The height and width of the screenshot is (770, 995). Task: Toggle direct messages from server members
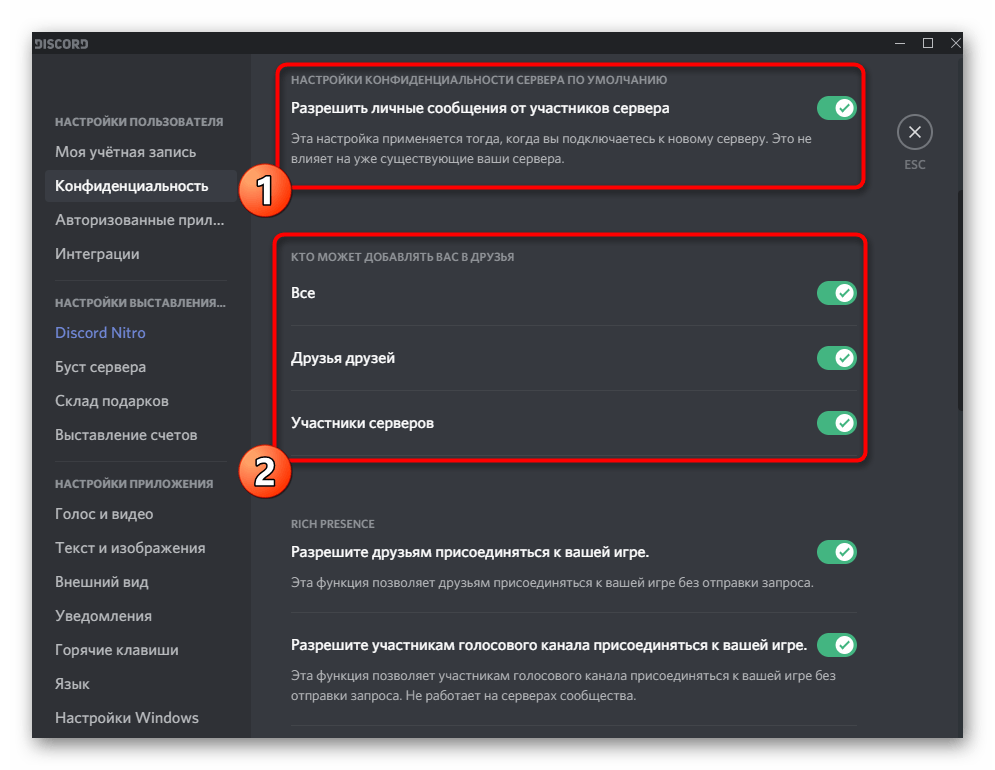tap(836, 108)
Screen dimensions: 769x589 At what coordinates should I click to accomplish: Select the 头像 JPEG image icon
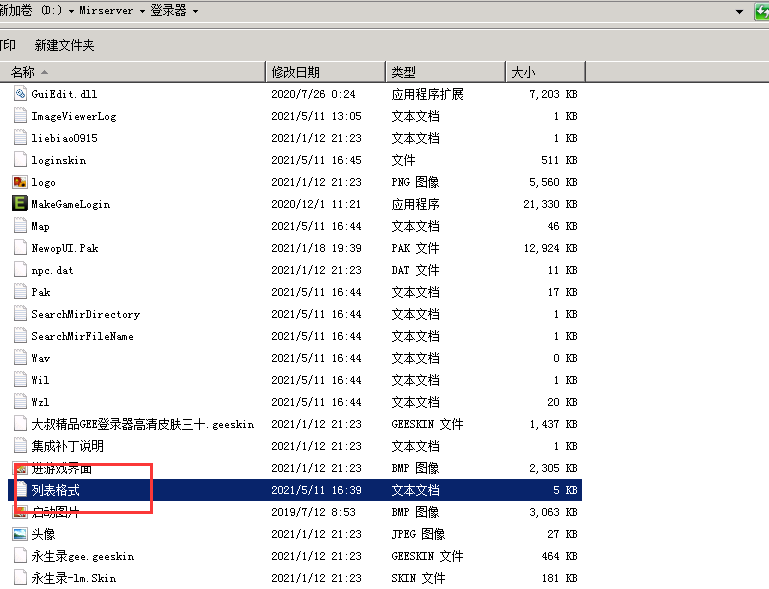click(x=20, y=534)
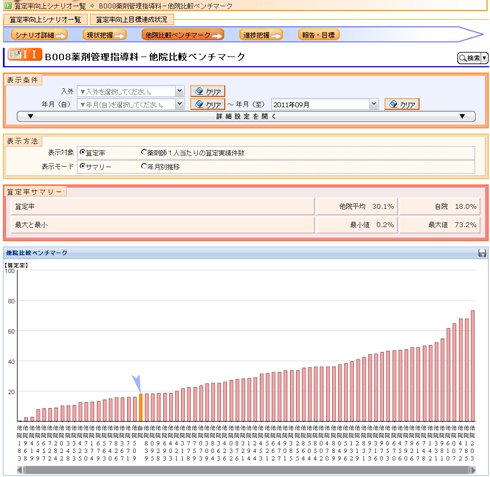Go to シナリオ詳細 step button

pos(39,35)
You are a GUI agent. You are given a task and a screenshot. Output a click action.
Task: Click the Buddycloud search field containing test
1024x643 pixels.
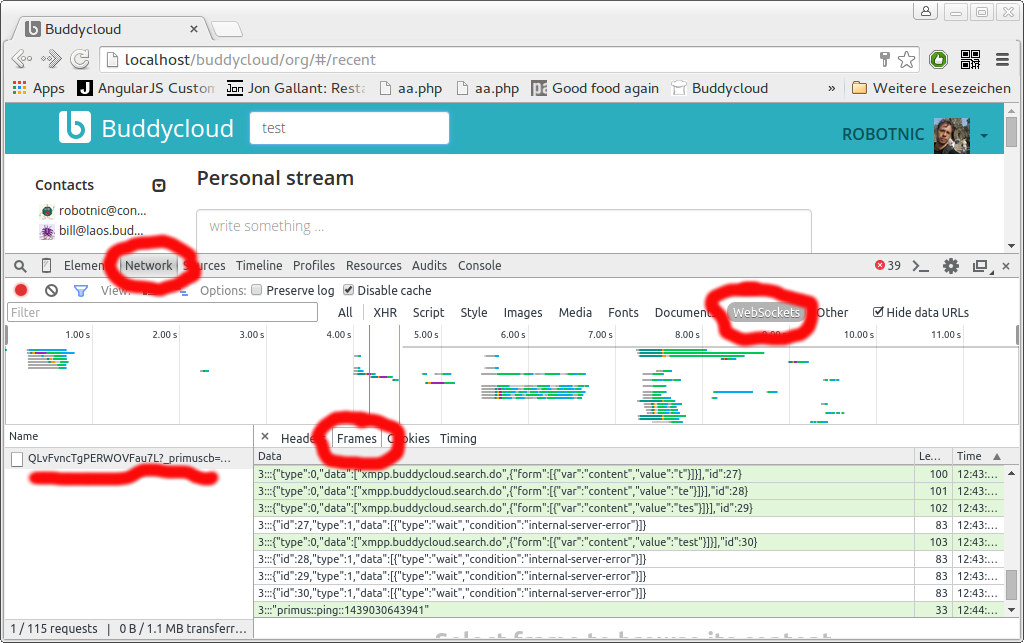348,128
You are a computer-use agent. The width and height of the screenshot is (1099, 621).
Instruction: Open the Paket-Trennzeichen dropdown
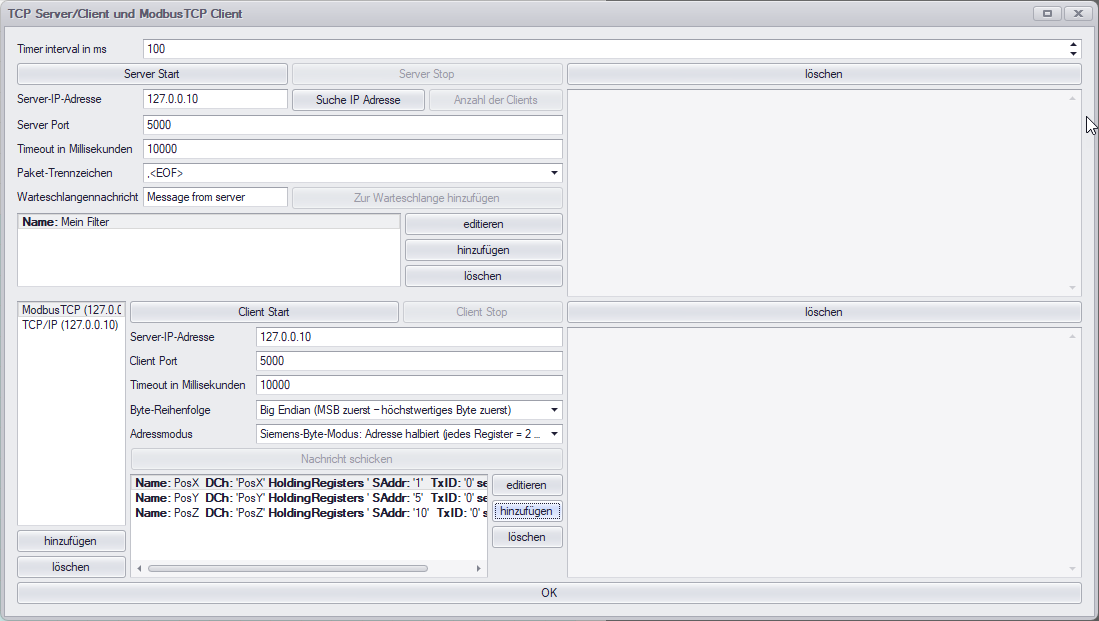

WHAT THE TASK ASKS: Count the lines of the material above that contain the word "agent", then give only that count.

RESULT OF THE EXERCISE: 2